Personal Support Workers play computer games to learn hand hygiene

Practicing good hand-hygiene is a critically important part of providing healthcare - in hospitals, in medical offices, at home. But as Bruce Graham of Solutions - East Toronto’s Health collaborative explains, for Personal Support Workers (PSWs), who provide personalized care to clients in their own homes, practicing appropriate hand-hygiene is not always straightforward. PSW’s can’t assume, for example, that there will always be soap at the sink. For Graham, that meant that these healthcare workers needed a different kind of training, one based in their real workplace contexts. To create that workplace-specific training, Solutions turned to George Brown’s Game Design program.

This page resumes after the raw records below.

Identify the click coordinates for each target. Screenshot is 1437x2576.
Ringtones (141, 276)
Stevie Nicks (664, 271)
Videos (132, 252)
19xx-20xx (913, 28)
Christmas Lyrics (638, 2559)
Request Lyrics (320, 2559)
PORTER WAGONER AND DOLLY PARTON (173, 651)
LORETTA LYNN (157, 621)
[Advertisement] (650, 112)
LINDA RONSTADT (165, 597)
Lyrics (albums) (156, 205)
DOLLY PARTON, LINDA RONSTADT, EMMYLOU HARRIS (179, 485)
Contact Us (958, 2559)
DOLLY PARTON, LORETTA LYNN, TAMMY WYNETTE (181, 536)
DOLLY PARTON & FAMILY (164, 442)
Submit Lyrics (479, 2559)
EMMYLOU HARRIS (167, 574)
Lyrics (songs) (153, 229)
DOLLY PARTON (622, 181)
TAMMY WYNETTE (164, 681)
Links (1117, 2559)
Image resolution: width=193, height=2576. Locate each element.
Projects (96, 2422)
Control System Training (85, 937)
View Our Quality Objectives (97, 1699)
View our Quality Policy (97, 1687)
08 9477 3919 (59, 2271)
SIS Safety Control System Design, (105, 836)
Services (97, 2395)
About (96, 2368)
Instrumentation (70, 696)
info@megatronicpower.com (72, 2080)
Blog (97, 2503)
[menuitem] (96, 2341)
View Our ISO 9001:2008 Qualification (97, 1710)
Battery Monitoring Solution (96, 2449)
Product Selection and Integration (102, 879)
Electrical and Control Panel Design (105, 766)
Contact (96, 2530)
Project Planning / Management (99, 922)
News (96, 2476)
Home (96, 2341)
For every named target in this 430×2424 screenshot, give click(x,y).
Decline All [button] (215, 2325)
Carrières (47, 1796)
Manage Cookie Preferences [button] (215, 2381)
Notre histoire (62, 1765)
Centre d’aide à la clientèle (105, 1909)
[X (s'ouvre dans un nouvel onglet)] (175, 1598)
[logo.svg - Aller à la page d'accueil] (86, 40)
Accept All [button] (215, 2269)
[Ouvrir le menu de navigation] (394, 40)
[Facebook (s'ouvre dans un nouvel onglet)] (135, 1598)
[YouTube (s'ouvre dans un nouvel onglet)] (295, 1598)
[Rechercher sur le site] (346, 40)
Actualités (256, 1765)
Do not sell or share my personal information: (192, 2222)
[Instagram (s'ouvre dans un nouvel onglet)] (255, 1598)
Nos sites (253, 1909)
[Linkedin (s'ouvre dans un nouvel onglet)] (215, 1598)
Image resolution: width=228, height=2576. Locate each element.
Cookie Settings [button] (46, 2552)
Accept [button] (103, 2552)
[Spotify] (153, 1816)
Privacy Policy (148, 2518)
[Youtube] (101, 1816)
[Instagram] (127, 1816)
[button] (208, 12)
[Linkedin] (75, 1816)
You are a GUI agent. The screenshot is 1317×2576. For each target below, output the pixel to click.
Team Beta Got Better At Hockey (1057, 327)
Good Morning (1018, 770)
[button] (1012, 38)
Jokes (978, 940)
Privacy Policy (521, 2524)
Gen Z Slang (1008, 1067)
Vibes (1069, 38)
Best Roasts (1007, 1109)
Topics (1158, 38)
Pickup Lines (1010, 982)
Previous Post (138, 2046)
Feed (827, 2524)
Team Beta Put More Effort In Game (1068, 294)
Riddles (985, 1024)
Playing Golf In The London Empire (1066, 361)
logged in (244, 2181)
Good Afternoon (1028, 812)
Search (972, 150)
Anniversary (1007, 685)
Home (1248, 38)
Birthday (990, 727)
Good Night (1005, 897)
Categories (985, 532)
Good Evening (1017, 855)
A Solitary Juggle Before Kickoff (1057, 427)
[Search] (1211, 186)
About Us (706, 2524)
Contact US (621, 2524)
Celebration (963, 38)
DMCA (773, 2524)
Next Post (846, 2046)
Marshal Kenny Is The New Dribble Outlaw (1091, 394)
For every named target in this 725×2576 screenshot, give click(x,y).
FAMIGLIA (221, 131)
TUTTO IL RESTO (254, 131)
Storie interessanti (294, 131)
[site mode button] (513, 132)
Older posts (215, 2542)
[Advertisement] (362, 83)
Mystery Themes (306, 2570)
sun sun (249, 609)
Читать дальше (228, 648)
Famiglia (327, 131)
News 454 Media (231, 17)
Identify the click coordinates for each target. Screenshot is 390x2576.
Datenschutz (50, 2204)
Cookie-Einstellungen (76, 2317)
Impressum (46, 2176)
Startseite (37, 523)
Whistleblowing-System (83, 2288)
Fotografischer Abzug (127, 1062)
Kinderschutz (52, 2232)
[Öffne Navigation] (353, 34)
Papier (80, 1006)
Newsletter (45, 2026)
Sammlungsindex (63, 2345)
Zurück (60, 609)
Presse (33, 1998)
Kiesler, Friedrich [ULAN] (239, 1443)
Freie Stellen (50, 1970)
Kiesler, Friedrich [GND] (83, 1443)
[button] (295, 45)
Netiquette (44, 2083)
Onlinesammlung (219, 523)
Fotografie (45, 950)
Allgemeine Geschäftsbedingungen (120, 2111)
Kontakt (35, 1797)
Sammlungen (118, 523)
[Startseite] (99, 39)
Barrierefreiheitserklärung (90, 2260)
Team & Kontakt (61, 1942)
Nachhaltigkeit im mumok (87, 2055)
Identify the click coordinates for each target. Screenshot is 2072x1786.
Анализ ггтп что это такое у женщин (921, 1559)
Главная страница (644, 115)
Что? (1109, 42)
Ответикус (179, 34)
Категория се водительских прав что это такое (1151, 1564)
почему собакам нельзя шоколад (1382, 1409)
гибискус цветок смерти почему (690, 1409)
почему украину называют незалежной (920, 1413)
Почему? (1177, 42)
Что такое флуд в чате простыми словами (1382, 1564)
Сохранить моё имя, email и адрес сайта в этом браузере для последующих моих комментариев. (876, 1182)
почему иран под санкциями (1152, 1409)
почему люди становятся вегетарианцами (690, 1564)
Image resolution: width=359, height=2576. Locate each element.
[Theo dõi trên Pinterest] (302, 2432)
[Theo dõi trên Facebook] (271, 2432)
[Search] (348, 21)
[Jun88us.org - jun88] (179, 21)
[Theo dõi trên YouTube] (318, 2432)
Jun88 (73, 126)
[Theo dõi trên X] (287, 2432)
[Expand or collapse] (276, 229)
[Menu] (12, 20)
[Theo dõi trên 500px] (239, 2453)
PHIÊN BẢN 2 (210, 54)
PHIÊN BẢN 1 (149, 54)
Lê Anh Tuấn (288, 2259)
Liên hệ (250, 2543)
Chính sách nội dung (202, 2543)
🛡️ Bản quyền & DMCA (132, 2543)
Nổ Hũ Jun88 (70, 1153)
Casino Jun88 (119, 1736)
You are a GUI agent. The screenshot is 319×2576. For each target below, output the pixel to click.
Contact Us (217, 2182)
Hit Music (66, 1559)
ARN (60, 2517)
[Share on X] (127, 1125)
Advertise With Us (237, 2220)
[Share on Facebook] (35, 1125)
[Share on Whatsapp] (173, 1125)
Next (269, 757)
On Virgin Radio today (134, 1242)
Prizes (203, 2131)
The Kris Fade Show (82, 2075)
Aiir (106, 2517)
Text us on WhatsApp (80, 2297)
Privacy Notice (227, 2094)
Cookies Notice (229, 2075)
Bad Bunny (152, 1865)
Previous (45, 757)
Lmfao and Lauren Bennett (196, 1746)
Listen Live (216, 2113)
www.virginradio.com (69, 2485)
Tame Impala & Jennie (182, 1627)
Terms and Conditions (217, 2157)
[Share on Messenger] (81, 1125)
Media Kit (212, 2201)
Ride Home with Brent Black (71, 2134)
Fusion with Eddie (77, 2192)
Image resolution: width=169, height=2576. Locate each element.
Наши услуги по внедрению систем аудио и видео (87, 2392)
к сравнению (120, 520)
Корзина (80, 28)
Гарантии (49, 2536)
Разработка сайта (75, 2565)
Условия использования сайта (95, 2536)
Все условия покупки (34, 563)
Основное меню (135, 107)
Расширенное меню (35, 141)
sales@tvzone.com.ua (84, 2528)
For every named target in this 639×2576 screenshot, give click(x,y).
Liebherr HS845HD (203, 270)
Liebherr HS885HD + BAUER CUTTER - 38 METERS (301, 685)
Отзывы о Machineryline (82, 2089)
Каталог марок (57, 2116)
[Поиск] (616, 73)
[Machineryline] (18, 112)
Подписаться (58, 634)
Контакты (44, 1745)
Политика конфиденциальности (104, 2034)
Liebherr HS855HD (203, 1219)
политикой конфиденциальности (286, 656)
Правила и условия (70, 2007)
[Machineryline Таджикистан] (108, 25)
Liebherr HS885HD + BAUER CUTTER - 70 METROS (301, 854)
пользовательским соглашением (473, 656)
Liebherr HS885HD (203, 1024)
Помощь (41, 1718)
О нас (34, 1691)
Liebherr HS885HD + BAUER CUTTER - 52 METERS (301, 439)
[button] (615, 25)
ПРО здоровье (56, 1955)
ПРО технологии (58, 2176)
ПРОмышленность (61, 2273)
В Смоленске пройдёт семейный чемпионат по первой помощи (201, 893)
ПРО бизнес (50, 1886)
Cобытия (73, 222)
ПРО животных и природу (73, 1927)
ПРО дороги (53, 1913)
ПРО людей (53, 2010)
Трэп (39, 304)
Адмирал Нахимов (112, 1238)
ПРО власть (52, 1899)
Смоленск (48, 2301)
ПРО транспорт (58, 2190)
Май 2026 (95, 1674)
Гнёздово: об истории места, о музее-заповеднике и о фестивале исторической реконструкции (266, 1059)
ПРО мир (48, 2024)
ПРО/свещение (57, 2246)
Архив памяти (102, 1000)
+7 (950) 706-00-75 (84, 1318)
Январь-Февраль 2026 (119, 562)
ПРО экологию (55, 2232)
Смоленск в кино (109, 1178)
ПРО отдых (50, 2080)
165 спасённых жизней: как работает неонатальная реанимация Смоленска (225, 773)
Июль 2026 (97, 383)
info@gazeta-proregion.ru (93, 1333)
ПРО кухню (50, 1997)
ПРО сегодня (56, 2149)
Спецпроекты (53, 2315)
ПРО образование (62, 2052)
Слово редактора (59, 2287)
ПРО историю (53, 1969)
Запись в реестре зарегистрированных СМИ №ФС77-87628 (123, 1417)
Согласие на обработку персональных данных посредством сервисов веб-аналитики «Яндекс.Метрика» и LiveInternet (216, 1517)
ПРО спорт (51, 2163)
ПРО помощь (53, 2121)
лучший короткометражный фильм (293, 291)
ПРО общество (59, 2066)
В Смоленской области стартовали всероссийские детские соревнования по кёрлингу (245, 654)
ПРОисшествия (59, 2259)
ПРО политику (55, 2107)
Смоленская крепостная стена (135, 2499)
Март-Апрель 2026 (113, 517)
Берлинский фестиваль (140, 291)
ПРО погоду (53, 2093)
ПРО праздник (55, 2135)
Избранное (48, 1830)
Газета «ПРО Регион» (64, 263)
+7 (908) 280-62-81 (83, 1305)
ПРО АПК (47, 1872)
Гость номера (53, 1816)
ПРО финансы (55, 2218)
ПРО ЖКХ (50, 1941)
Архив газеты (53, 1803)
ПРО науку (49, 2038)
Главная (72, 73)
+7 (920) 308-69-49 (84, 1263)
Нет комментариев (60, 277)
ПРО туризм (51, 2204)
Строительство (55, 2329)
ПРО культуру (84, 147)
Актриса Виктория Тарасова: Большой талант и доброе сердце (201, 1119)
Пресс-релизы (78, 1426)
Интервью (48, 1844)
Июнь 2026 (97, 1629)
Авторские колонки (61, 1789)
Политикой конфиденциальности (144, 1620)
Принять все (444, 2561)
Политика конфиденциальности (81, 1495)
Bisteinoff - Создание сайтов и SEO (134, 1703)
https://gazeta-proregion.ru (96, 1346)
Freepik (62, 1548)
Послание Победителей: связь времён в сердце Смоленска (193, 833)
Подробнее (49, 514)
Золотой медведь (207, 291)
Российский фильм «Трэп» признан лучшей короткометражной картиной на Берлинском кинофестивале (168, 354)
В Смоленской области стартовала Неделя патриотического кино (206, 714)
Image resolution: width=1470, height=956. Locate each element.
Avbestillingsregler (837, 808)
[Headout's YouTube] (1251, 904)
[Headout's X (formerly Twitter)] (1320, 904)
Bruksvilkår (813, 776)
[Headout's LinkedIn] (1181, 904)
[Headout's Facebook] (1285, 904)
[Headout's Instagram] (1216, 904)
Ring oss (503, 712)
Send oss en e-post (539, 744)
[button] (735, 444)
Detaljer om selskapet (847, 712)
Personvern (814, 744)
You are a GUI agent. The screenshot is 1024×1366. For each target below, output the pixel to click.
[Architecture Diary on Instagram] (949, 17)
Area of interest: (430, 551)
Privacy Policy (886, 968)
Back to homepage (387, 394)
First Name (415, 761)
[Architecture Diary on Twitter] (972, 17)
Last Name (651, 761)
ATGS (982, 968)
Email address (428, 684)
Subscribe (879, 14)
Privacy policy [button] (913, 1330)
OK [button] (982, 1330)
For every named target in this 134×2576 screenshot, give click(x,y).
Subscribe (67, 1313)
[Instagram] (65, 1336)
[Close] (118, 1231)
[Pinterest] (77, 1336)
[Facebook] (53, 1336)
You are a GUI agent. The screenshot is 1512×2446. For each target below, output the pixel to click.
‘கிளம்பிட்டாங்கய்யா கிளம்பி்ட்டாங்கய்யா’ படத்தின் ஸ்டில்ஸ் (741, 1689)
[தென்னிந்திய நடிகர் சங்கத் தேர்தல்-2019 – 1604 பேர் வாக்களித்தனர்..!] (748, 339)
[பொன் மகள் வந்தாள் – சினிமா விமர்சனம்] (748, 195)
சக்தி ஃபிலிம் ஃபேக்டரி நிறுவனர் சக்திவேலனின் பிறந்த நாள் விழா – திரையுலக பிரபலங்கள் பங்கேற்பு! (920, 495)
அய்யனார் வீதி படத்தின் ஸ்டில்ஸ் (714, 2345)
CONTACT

The link between hand-hygiene and gaming may not be obvious, but as Graham explains, “Educational games are great training tools because they engage all different kinds of learners.”

Game Design graduate Josh Mohan agrees. According to Mohan, though the Hand-Hygiene game is relatively simple to play, making it simple was itself the greatest design challenge. “Game design is all about the audience,” he asserts. And for this project the student design team had to keep in mind that some members of this audience may never have played a computer game before. “We had to design for accessibility,” he says.

Graham reports that trainees’ reaction to the game has been positive, and he proudly adds that the student-designed game has been recognized as a “best practice” by Accreditation Canada, a not-for-profit, independent organization accredited by the International Society for Quality in Health Care.